Kom naar ons toe en kweken en quank. Verlicht ons van onze roeren met uw tanden zo scherp en helder, neem dit bloed dat altijd spinnen. Door onze holle botten stroomt het naar elke veer en donzige pluis. Vlak de vreselijke, afschuwelijke drang die ons zo vaak prinkelt, nog steeds onze dromen, laat onze gedachten traag maken om onze aderen te laten overspoelen. Kom naar ons toe en drink uw vulling zodat we onze pijnen kunnen beëindigen. - De uilen in St. Aegolius roepen naar de vleermuizen
(Come to us and quackle and quank. Relieve us of our stirrings With your fangs so sharp and bright Take this blood that's always purring. Through our hollow bones it flows To each feather and downy fluff. Quell the terrible, horrid urge that so often prinkles us, Still our dreams, make slow our thoughts Let tranquillity flood our veins. Come to us and drink your fill So we might end our pains. - The Owls at St. Aegolius calling to the bats)
Het gedicht weerspiegelt een wanhopige oproep van de uilen in St. Aegolius naar de vleermuizen, wat een beroep doet op verlichting van hun innerlijke onrust. De uilen willen dat de vleermuizen komen en zich voeden met hun donkere emoties, met behulp van krachtige beelden van tanden en bloed om hun verlangen naar rust te benadrukken. Dit pleidooi bevat hun lijden en de noodzaak van uitstel van hun verontrustende gedachten.

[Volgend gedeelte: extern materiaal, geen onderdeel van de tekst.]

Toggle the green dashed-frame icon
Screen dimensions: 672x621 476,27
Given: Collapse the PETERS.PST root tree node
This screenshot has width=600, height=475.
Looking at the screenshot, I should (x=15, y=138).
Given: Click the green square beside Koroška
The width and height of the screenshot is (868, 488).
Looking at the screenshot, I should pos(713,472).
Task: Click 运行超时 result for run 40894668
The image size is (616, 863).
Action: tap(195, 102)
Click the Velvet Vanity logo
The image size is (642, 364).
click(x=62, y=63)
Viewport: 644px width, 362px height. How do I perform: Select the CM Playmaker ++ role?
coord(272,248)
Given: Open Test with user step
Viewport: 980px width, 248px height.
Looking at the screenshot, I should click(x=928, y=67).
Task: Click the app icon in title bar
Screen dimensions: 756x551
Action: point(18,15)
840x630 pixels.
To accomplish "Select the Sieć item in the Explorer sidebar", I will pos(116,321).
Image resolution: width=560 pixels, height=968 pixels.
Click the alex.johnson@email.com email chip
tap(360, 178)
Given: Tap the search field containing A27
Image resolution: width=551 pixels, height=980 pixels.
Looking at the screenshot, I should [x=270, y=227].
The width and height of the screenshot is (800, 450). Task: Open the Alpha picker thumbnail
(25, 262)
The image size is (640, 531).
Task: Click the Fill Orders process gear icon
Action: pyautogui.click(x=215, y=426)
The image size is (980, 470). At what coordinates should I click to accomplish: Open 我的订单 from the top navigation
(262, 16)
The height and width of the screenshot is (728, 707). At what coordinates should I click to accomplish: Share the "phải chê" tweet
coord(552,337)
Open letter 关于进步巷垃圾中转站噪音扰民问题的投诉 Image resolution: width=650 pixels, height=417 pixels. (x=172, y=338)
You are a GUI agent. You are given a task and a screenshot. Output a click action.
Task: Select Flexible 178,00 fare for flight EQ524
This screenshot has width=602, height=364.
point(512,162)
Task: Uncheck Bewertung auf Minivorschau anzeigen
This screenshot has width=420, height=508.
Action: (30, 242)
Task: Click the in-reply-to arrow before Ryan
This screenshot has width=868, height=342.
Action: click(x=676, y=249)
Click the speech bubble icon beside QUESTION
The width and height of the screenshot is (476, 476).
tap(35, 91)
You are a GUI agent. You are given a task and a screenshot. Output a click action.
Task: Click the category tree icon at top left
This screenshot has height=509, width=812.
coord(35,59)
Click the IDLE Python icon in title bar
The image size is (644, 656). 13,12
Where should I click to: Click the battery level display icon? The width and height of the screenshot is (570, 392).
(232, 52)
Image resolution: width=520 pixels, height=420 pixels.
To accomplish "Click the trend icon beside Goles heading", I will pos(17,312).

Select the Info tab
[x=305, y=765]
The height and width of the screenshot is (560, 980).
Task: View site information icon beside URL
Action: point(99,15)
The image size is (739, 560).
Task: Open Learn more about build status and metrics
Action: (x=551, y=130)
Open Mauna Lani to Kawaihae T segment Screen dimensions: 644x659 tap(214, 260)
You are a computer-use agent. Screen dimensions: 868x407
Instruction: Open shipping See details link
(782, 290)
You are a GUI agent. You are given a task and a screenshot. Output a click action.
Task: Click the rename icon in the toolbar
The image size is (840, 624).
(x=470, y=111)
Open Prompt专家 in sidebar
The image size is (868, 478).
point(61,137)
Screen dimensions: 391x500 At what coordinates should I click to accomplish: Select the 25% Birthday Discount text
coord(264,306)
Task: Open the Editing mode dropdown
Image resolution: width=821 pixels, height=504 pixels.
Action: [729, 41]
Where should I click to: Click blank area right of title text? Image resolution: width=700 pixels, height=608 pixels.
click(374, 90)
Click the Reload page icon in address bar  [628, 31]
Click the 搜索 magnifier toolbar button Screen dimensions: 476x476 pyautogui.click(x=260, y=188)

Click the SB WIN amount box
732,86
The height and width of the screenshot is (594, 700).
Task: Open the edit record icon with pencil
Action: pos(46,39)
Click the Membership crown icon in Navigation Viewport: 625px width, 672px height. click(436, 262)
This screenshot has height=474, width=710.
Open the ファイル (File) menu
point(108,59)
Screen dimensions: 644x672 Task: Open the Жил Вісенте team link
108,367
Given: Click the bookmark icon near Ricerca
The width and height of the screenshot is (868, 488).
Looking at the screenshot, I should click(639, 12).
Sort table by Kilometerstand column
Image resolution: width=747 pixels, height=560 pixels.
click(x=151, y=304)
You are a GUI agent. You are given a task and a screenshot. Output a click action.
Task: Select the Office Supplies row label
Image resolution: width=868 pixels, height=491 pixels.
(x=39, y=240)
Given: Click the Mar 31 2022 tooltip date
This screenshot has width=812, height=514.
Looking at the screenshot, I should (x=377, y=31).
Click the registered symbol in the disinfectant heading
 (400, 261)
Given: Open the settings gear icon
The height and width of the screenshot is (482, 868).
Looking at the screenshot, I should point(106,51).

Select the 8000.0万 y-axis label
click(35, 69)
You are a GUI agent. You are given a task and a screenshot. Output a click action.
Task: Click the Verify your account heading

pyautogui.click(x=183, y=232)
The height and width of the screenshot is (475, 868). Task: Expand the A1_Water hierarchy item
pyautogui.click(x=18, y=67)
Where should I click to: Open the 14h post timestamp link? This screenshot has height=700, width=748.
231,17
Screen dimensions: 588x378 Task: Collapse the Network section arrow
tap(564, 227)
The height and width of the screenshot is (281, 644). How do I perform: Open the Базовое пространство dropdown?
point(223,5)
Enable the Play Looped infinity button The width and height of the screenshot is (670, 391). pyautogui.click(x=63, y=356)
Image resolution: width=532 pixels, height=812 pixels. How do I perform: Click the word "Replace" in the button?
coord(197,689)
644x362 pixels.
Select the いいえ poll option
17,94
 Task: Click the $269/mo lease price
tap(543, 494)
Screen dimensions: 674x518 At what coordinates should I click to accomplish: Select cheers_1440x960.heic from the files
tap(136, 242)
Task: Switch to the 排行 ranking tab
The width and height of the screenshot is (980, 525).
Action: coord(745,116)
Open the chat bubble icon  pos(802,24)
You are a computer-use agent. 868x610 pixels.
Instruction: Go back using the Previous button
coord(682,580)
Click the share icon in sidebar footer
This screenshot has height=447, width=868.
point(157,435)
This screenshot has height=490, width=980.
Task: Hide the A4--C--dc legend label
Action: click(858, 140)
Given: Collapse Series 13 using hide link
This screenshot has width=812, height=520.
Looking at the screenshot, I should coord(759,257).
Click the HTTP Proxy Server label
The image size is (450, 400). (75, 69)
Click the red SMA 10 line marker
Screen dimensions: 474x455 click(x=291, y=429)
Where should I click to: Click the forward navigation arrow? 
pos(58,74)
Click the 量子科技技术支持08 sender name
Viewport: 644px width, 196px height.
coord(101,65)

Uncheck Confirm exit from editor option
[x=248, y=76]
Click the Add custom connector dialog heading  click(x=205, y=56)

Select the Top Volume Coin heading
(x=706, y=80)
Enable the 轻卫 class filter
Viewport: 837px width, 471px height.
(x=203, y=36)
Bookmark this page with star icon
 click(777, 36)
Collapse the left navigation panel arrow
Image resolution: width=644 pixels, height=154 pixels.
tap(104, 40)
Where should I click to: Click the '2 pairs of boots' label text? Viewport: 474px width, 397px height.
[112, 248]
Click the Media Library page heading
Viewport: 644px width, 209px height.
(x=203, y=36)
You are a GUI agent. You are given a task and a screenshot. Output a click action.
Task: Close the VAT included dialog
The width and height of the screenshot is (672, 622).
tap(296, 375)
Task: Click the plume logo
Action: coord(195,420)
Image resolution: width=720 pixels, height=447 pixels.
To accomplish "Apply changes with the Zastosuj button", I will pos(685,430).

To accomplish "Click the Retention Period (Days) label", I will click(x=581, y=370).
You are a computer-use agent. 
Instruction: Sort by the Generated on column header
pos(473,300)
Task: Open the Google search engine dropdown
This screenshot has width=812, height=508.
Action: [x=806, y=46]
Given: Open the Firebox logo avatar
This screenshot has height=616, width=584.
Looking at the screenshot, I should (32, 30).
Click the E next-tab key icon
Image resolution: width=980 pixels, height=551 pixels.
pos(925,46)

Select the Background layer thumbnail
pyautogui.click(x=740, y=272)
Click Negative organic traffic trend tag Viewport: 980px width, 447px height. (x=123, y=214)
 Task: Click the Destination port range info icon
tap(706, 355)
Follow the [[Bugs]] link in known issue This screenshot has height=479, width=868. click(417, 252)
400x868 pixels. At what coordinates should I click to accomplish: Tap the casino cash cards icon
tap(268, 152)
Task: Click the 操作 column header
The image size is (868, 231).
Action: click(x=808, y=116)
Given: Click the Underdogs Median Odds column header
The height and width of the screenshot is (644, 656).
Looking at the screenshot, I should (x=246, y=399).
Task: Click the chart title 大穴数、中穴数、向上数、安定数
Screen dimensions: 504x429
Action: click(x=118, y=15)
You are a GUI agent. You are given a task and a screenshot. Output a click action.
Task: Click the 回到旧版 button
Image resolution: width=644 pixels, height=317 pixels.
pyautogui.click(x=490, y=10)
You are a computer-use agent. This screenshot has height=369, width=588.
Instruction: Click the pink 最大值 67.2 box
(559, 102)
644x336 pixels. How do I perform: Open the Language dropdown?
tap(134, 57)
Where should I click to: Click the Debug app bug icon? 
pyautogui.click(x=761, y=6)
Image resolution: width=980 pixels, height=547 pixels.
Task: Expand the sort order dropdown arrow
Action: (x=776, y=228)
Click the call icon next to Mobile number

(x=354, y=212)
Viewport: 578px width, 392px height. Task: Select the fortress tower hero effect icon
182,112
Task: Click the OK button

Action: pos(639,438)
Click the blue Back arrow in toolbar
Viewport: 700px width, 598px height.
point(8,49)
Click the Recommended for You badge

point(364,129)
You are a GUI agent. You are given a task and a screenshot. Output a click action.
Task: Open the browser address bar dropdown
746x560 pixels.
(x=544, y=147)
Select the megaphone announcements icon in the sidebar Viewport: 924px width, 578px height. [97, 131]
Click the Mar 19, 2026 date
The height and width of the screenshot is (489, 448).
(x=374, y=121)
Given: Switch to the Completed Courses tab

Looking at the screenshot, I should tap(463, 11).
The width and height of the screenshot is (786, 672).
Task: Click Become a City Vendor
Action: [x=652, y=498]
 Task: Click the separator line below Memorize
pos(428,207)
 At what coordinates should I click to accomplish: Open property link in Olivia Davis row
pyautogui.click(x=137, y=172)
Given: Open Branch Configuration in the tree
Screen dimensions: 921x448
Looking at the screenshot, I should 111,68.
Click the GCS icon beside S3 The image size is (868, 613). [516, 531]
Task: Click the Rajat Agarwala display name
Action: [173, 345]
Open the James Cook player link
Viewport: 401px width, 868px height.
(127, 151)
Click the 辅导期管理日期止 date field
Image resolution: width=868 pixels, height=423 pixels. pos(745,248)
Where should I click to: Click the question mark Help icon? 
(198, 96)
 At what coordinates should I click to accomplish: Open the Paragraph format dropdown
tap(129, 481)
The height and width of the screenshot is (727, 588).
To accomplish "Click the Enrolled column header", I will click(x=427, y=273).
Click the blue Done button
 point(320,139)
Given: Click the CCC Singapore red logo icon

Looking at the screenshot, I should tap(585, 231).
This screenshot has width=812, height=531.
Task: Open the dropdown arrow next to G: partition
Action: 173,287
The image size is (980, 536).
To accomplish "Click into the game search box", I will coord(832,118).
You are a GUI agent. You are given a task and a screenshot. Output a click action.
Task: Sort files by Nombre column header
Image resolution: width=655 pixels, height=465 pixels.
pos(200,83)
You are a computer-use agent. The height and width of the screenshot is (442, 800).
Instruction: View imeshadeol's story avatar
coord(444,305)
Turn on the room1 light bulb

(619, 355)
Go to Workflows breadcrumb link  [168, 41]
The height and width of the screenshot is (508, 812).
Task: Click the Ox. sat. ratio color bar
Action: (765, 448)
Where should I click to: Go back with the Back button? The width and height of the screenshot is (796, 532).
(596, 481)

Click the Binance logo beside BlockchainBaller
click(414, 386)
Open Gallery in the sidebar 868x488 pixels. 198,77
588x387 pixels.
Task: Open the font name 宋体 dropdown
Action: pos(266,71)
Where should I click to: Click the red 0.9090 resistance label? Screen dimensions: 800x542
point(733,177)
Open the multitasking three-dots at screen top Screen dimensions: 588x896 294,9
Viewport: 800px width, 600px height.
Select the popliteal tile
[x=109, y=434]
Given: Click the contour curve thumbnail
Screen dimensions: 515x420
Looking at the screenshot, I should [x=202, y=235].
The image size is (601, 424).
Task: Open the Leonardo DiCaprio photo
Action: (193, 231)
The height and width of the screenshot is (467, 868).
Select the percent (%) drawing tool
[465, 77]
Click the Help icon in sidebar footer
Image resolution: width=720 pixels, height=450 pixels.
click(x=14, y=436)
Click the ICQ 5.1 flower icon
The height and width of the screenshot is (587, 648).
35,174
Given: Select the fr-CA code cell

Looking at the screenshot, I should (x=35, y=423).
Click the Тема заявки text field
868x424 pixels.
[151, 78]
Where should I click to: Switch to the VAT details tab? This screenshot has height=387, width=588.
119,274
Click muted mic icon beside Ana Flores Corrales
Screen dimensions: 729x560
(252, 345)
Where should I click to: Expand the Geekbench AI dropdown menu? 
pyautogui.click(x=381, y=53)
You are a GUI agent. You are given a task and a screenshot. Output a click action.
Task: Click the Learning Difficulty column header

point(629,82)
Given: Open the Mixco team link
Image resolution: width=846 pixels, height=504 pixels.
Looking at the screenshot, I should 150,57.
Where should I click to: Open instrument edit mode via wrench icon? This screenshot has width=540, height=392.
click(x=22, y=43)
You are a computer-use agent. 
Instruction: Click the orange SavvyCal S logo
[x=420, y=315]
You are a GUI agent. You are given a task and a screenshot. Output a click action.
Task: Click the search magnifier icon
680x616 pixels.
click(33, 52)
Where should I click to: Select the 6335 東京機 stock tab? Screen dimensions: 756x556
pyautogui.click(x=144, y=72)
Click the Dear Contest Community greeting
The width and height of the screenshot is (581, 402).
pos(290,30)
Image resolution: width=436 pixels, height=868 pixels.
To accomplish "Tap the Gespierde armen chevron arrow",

De uitnodiging van de uilen betekent een verlangen om hun chaotische gevoelens te kalmeren en de vrede in zichzelf te herstellen. Ze zoeken troost van de vleermuizen, in de hoop dat de daad van voeding hun angsten zal kalmeren en een gevoel van kalmte zal brengen. Het gedicht legt prachtig de met elkaar verweven relaties in de natuur vast, waar de pijn van het ene wezen kan leiden tot de voeding van een ander.